Work instructions
Return exactly the lines from the one containing "Task: Tap the red padlock Security icon" through the last line of the records below, both included, and leave out any pictures.

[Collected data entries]
····················

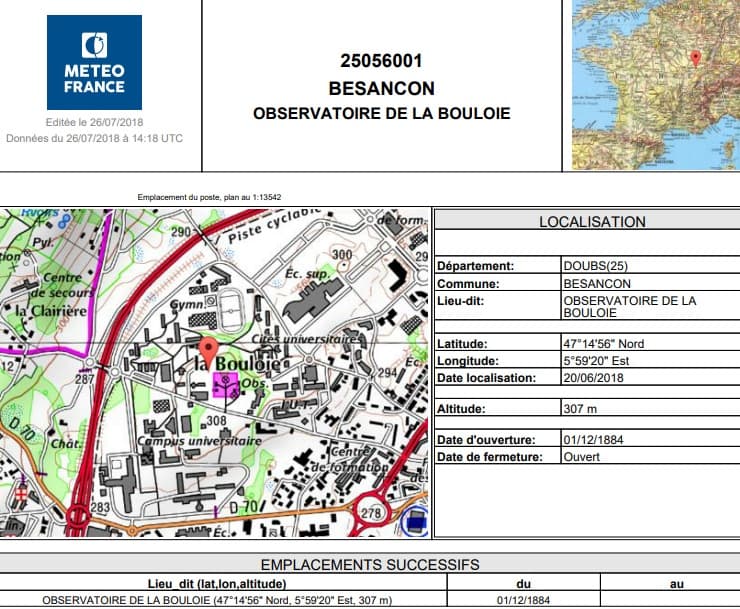Select the red location pin above la Bouloie
Screen dimensions: 740x609
pos(209,351)
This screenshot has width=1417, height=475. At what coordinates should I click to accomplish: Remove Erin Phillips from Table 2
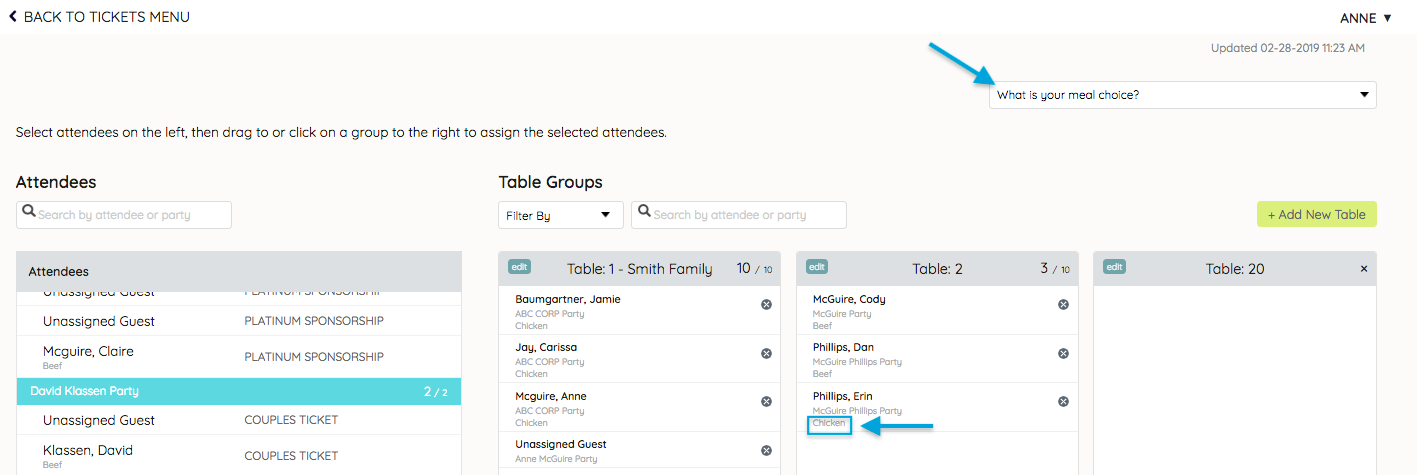pos(1063,402)
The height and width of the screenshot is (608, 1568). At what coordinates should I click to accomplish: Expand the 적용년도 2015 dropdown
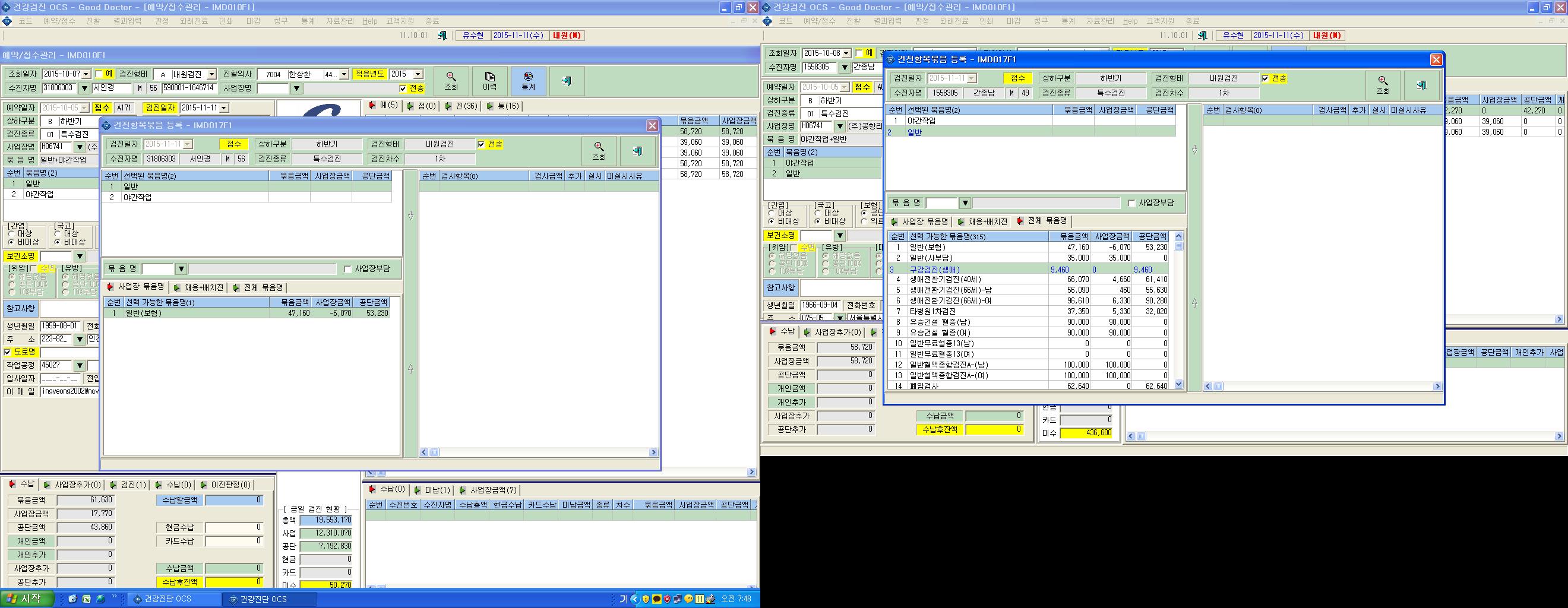pos(418,74)
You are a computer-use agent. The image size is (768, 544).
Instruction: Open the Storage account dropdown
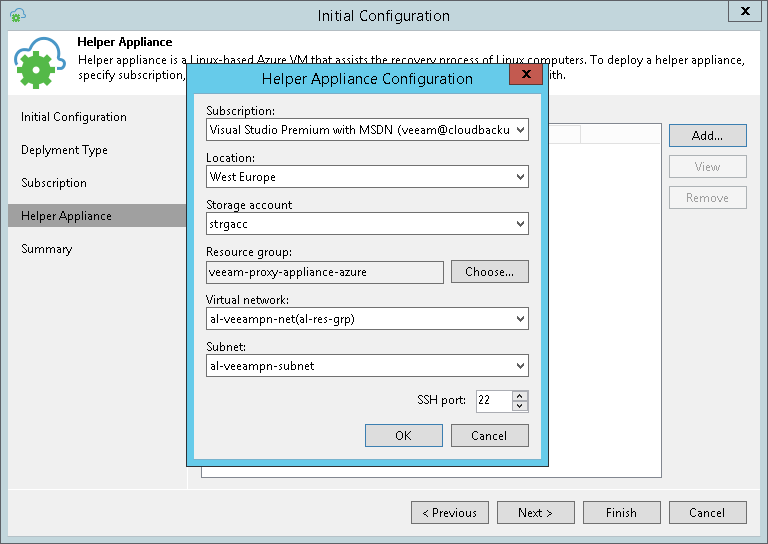[x=520, y=224]
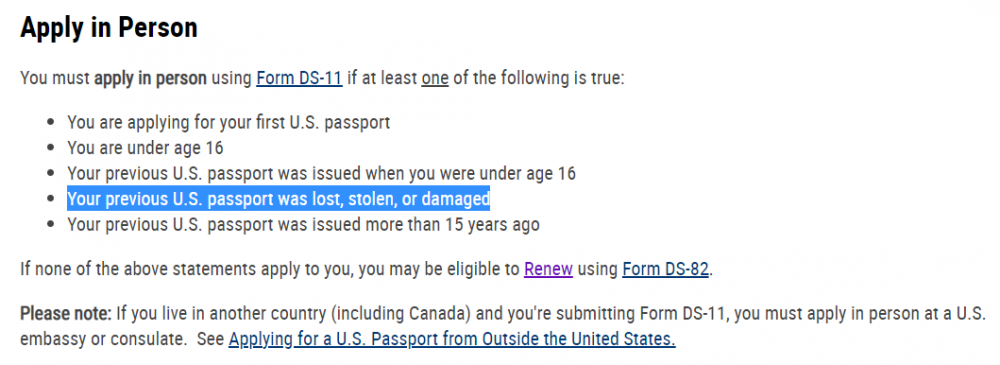Click the Apply in Person heading
This screenshot has height=365, width=1000.
(109, 27)
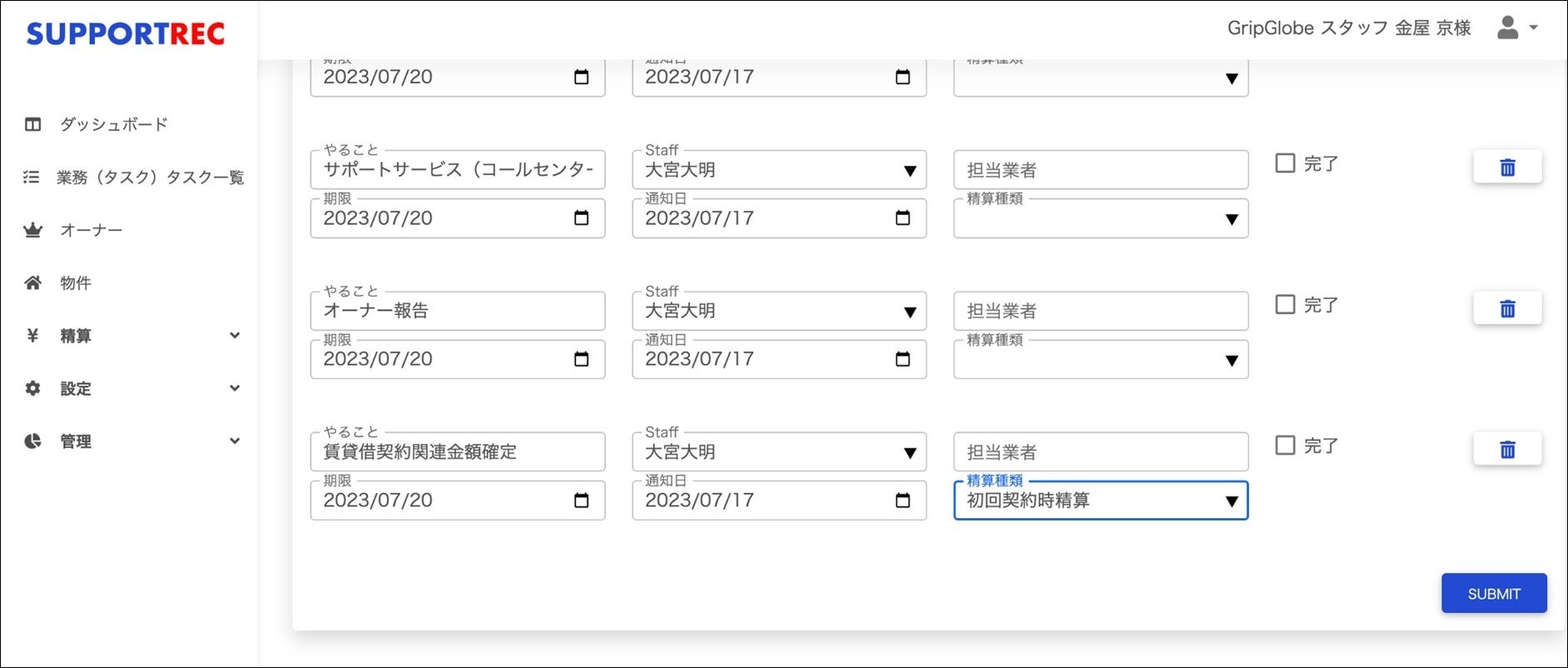The width and height of the screenshot is (1568, 668).
Task: Open 業務（タスク）タスク一覧 in the sidebar
Action: (150, 177)
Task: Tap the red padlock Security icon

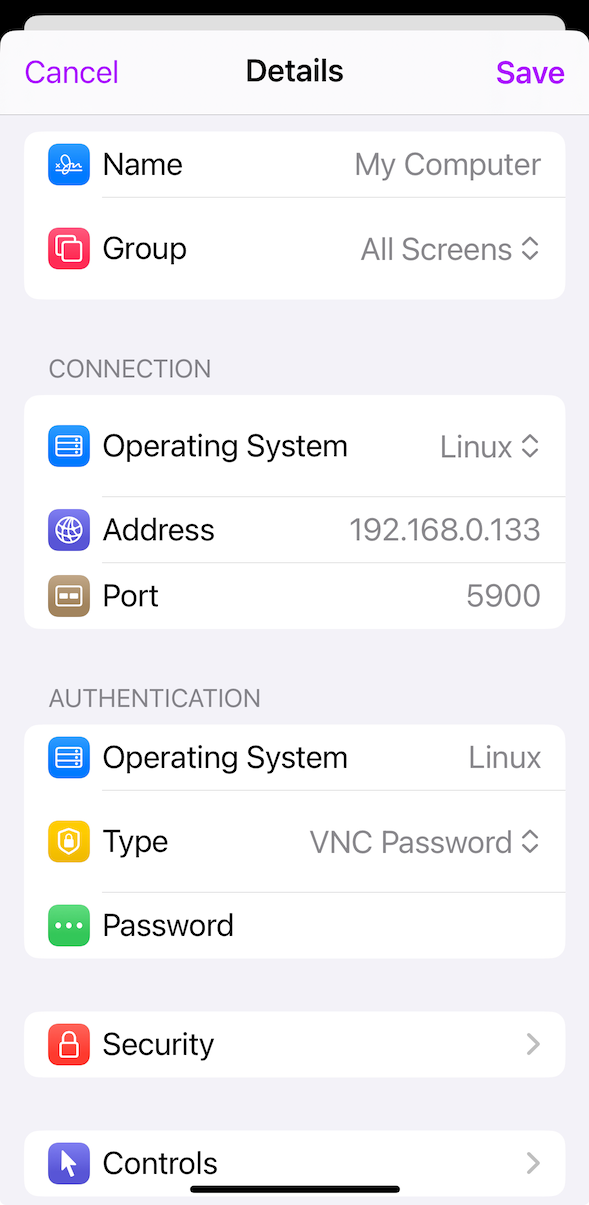Action: click(69, 1045)
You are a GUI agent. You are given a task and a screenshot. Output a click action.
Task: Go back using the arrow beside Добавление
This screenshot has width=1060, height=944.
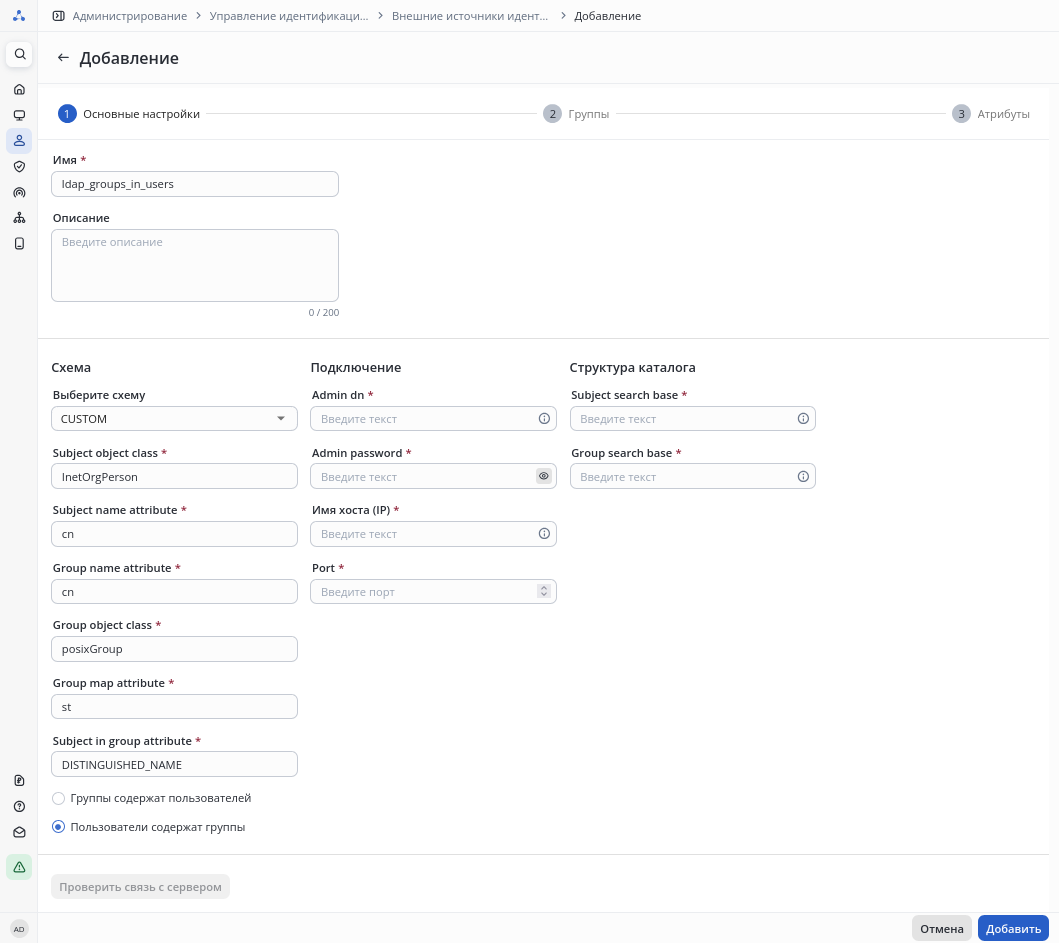pyautogui.click(x=63, y=58)
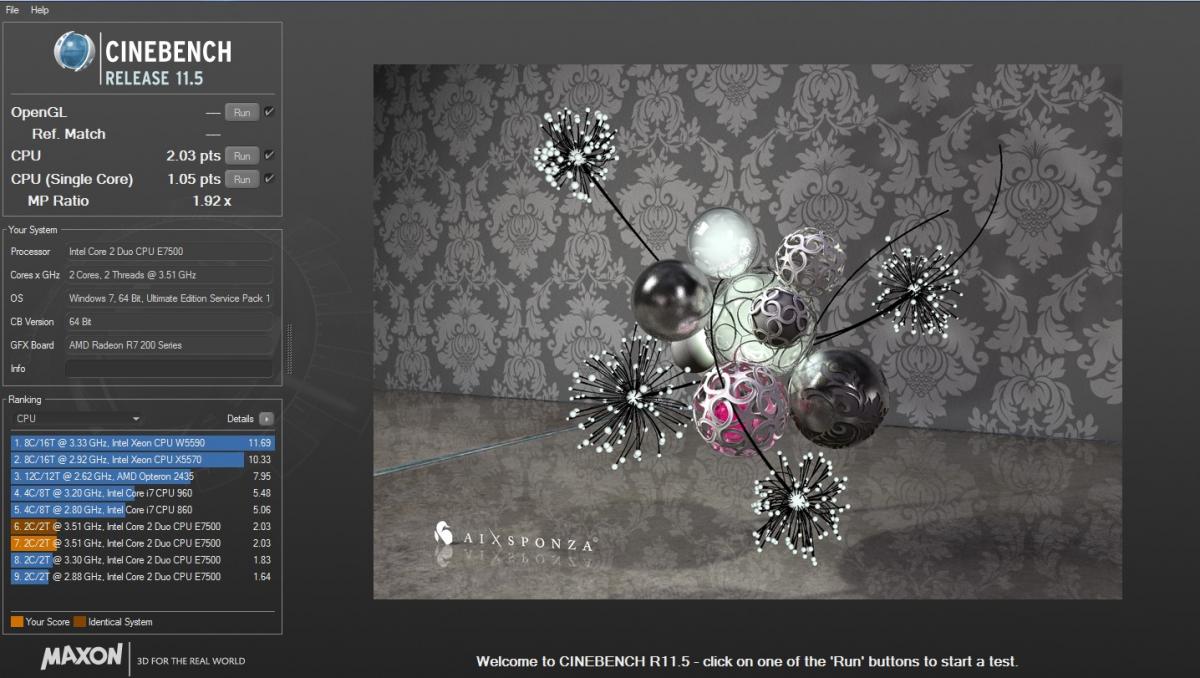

····················

Task response
Task: Tap the red padlock Security icon

Action: click(69, 1045)
You are a GUI agent. You are given a task and a screenshot. Output a click action.
Task: Go back using the arrow beside Добавление
This screenshot has width=1060, height=944.
pyautogui.click(x=63, y=58)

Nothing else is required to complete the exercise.